むくり、と体を起こし、見慣れない部屋の様相で、今、自分の身に起きていることを思い出す。

 昨日は結局、エンに引き止められ、此処で一泊することになってしまった。

 何故床で寝ていたのかと言えば、あてがわれた部屋の寝台が柔らか過ぎて、布に溺れるような感覚が据わり悪く、夜中、這い出てきてしまったからだ。

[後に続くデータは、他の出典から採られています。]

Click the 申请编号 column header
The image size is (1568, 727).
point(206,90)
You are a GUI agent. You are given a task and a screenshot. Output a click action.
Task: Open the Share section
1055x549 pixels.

(やっぱり僕なんかじゃ、ふりでも皇子様にはなれないなぁ)


 窓に下がったすだれの隙間から窺えば、外はもうすっかり明るい。日頃は朝日と共に起き出す生活をしている身としては、少々寝坊気味の起床だった。

 借り物の寝間着を脱ぎ、用意された別の着物を着る。

 昨日とはまた違う一着で、同じくらいきらびやかな衣装だった。惜しげもなく皓皓に貸してくれるくらいだから、きっとこんな着物が何枚も余っているに違いない。

 部屋を出て、昨日案内してもらった記憶を頼りに、階下に向かってみる。

 あわよくば、そのまま出て行ってしまいたかった。


 途中で「おや?」と思う。

 いやに静かだ。

 廊下で誰かと擦れ違うこともなければ、前を通った扉が開くこともない。それどころか物音一つない。人の気配も感じられない。


 とにかく宛に会って、流れてしまった昨日の話をきっぱり断り、早くおいとまさせてもらおう。と、彼の姿を探して階段を降りて行く。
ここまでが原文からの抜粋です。